For fabricators and contractors, that difference is not academic. If MCX copper rises because LME copper rallies on stronger manufacturing data, the move may hold longer than a one-day spike caused by short covering. If the rupee weakens sharply, the domestic copper price today in India can stay firm even when LME copper goes sideways. This is why experienced buyers keep one eye on MCX, another on LME, and a third—figuratively—on the dollar.
There are a few ways to respond depending on what you are trying to do. A small workshop that consumes copper steadily may average purchases instead of trying to catch the exact bottom. A trader may use MCX copper futures as a directional guide or hedge. Larger buyers often compare refined copper, copper rod price, and copper scrap price simultaneously because the cheapest input on the day is not always the cheapest after processing losses. That is the part newcomers miss.

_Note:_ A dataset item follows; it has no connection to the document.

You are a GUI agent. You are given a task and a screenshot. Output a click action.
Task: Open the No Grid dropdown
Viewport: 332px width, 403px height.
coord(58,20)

Retail investors looking for copper exposure in India have fewer straightforward options than they do with gold or silver. You do not get the same kind of mass-market sovereign or digital-metal product ecosystem here. What you do have is access to commodity-market routes, some exchange-linked exposure, and broader funds that may carry base-metal sensitivity. For most non-industrial users, the practical takeaway is simple: use the 1kg copper price today as a live benchmark, not as a one-number prediction of where the market must go next.

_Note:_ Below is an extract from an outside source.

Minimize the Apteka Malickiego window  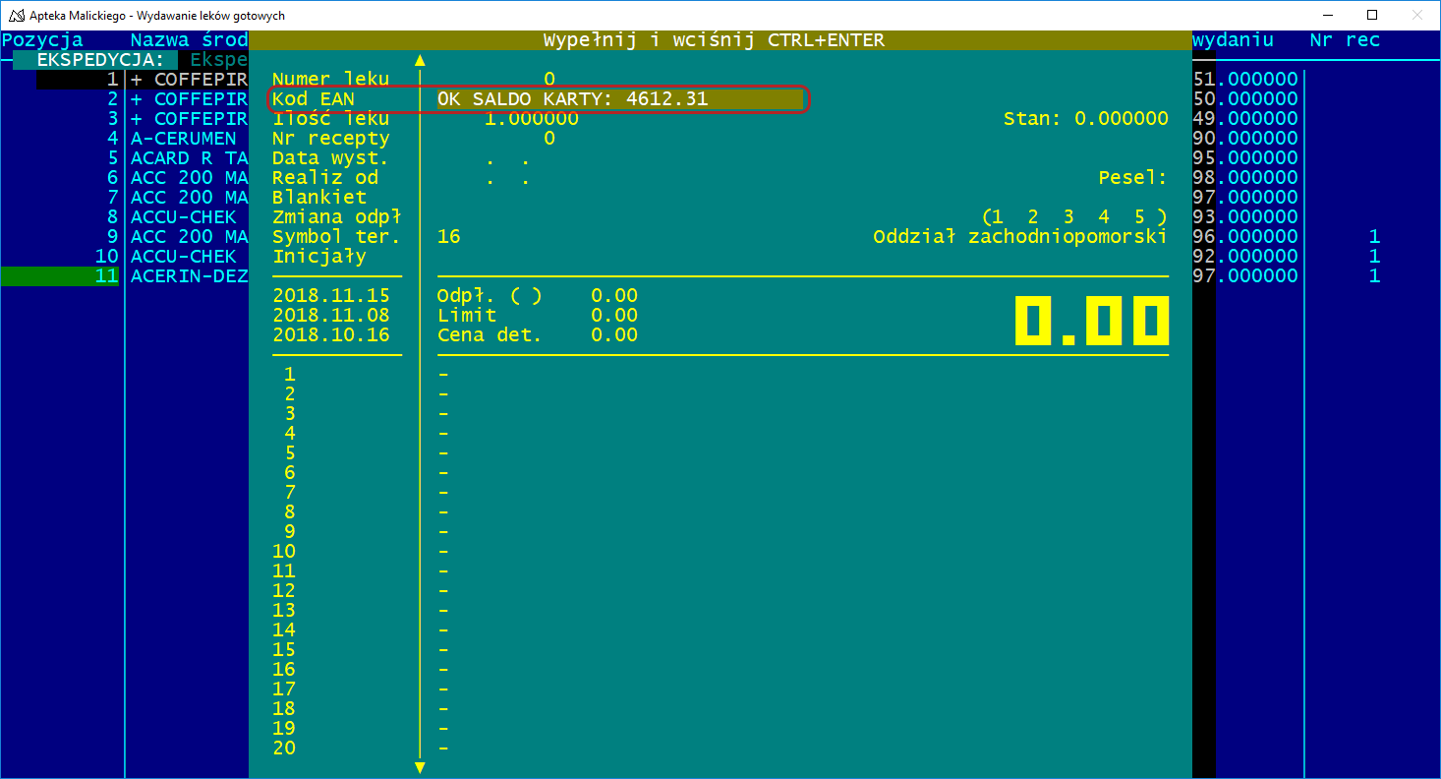tap(1326, 16)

Watch the pattern, not just the print. If prices rise into festive-season electrical demand, or firm up ahead of procurement cycles for wires and equipment, the move may reflect real consumption. If they drift lower during a weak industrial patch, that can open better buying windows for stockists and contractors. Either way, tracking copper futures, the copper spot price, and the per kg conversion together gives a much clearer picture than relying on a single offline quote from the market.

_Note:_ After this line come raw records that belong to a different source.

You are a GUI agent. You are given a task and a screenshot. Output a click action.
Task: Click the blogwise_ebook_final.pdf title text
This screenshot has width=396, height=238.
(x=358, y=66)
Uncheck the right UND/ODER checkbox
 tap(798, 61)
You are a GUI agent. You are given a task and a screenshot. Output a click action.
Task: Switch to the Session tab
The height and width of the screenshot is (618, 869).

1kg Copper Price Today — FAQ
The 1kg copper price today in India is ₹1,140.00 as of April 30, 2026. The base live rate is ₹1.14 per gram, and daily updates broadly track MCX copper futures and global LME copper pricing.
Today's copper price per gram is ₹1.14. Since 1 kilogram equals 1,000 grams, the 1kg copper rate works out to ₹1,140.00.
Copper moves with the international LME copper benchmark, the USD/INR exchange rate, local taxes, and MCX copper futures activity. Even a small move in the global copper spot price can shift the domestic per kg rate by a noticeable amount.
No. Copper scrap price usually trades below refined electrolytic copper because purity, contamination, sorting loss, and melting cost all matter. Clean millberry scrap can stay close to the refined rate, but mixed scrap often sells at a wider discount.
MCX copper futures are quoted in rupees and reflect global copper moves after adjusting for the rupee-dollar rate and domestic market factors. Fabricators, traders, and stockists often use MCX as the quickest live reference for the 1kg copper price today in India.
At today's rate of ₹1.14 per gram, 1 metric tonne of copper works out to ₹1,140,000.00. This tonne-level conversion is useful for industrial buyers comparing domestic landed cost with LME copper contracts.